Related to the manufacturing economy, a key change will be granting more rights to rural residents, those who make up the more than 200 million migrant workers that power China’s economic engine in factories and on construction sites. While China is not proposing to abolish outright the hukou household registration system, the convocation of top leaders did agree to take measured steps toward granting the same right to those born in villages as those born in cities. Currently, rural residents are limited in their options for education, health care and even where they can marry. The system keeps more than half of China’s nearly 1.4 billion people tethered to their hometowns for critical life events and schooling.
Those rural residents have, for 30 years, made up the bulk of factory workers, accustomed to lower salaries than their urban counterparts. Hence the change could usher in a new era of better-paying jobs and more rights for manufacturing workers, but economists say the net impact won’t be precisely clear until the government reveals how and when it will restructure the system.
“There is a big gap between the advantaged group and disadvantaged group. In order to change the disadvantages of the weak, enhancing social welfare and giving more chances to gain more knowledge is a positive step,” said Zhong Dajun, director of the Dajun Center for Economic Observation in Beijing. “In some small and medium-sized cities, residence permits will not be a problem.

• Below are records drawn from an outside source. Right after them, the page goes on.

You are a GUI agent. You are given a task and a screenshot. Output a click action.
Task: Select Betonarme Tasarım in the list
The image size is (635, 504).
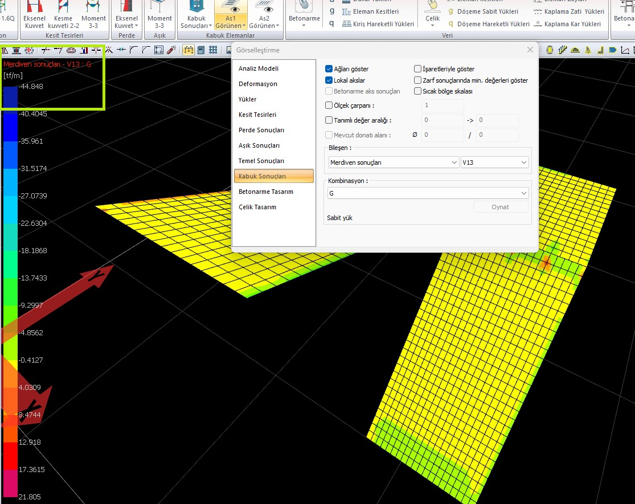[266, 192]
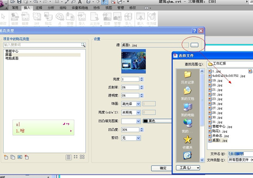Viewport: 253px width, 178px height.
Task: Switch to the 视图 ribbon tab
Action: (109, 8)
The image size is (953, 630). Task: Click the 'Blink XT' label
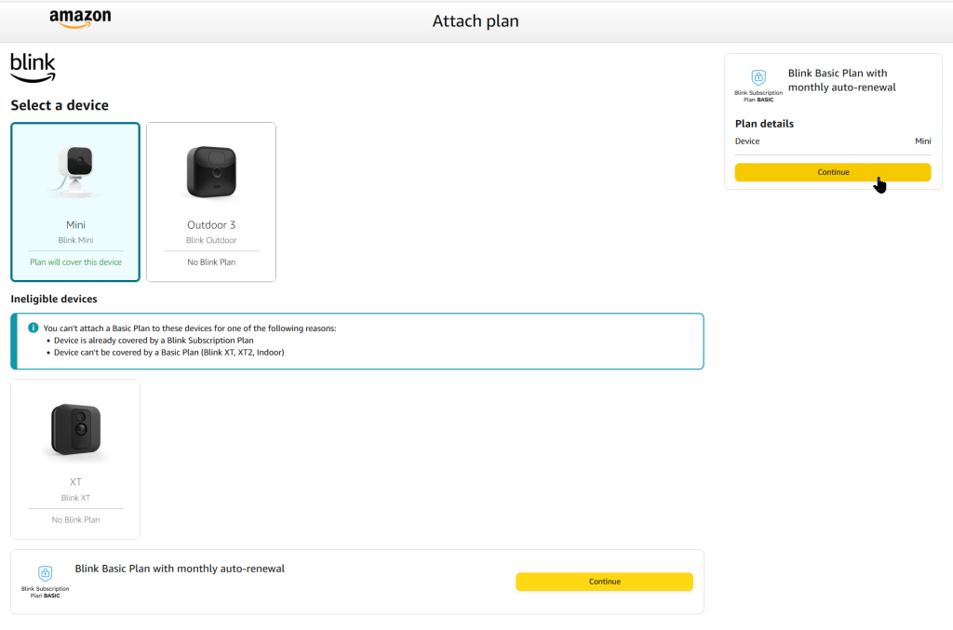pyautogui.click(x=75, y=497)
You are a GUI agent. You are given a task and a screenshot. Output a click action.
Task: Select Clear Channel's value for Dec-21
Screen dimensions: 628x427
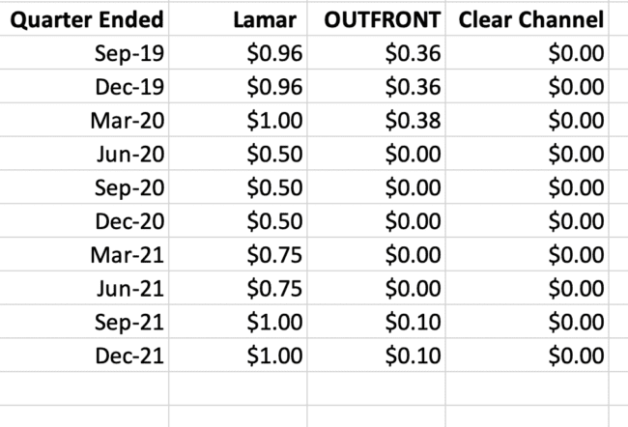(577, 356)
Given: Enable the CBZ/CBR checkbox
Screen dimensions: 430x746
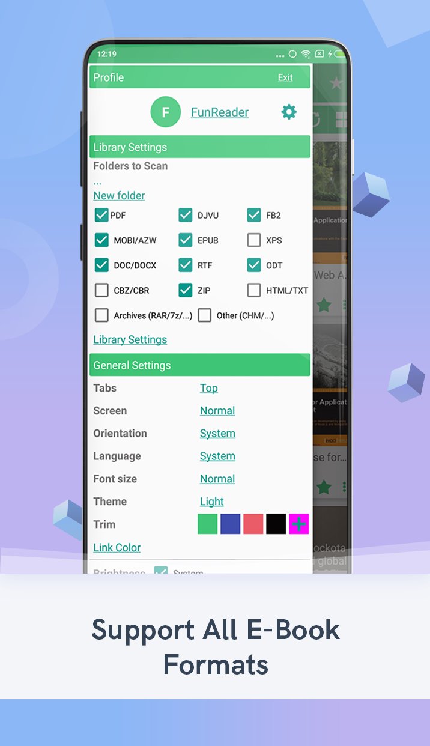Looking at the screenshot, I should [101, 290].
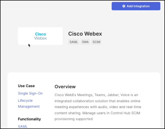
Task: Click the gray Webex word in logo
Action: click(41, 38)
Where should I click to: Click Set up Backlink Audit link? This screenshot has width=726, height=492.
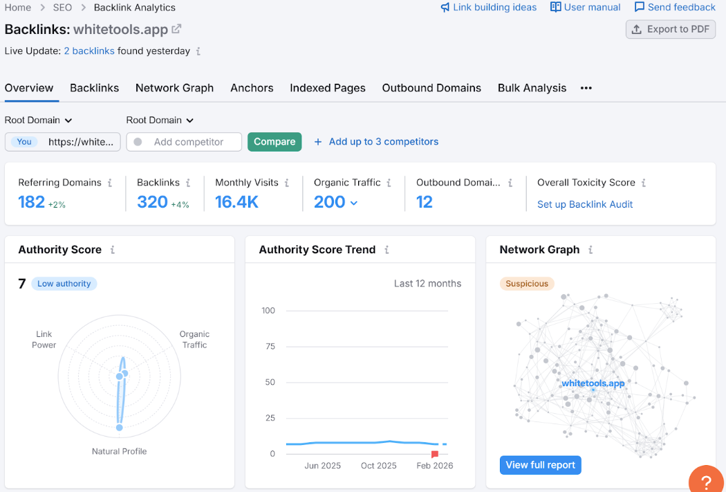click(x=585, y=204)
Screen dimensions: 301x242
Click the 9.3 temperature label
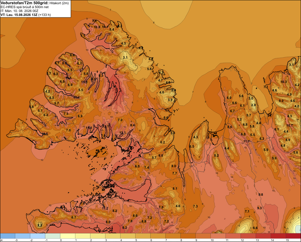(x=259, y=208)
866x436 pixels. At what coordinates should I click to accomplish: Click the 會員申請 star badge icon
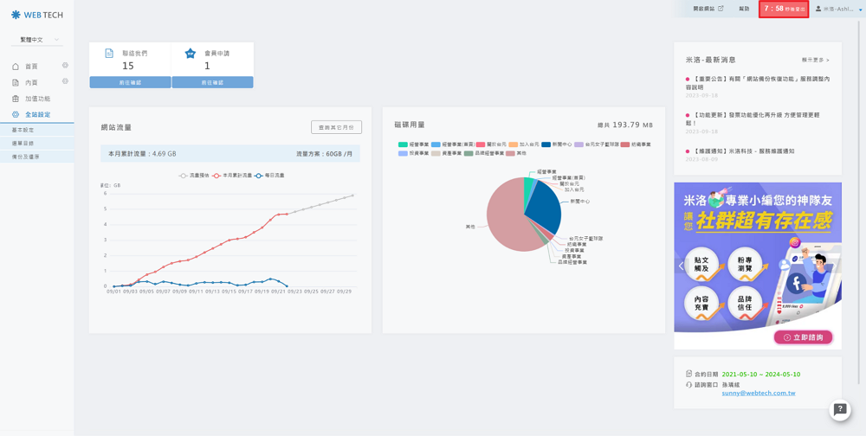(x=191, y=54)
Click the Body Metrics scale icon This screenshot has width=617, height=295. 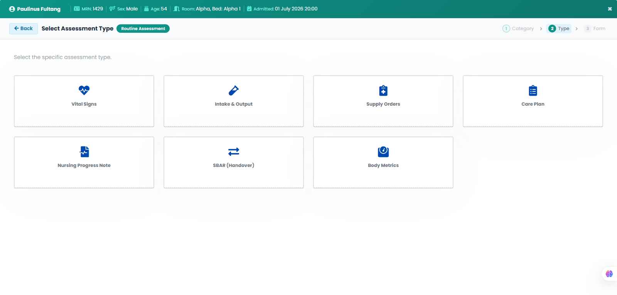coord(383,152)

Migrant workers can enjoy the same rights as urban residents. And if they buy a house, they can stay.”
Zhong and others said the promised reforms will benefit Chinese workers, perhaps further solidifying the labor contract rights brought into law in 2008 by allowing them to establish their lives more permanently where they work.
Hu Xingdou, a professor at the School of Economics, Beijing Institute of Technology, said he did not believe the changes would add to labor costs in China. That despite the fact that workers will have better access to education and opportunities outside the factory gates. Hu said reform of the household registration is critical, and well past due for China.
“[The reform] will help migrant workers become professional industrial workers in the cities; enjoying the equal rights in education and other aspects will help them improve their skills,” he said.
The reform is likely to be in line with China’s overarching plan to move up the value chain, away from low-end production and into innovation and research. By giving workers more chances to step up through access to education, lower-skilled jobs will go elsewhere.
“Actually it is good for companies as it will help enhance the quality of the products,” said Zhong. “Only bad companies exploiting labor will choose to leave.
“Good enterprises know the importance of human resources,” he added. “If they do not have enough workers or the workers have low skills and move around a lot, it is hard for the enterprises to increase their efficiency.”
In addition to promising reforms directed at rural-urban equity, China’s government has taken the bold step of promising to all but end its reviled one-child policy. The government reform package includes an item that will allow couples where only one parent is an only child to have two children, an exception that, added to others on the books, will make the majority of Chinese couples legally able to have more than one child. Many couples, especially those in rural areas, already have more than one child, however.
The reform package, likely to trickle out in specifics in the coming months, also includes plans for an environmental tax, banking system adjustments and other measures.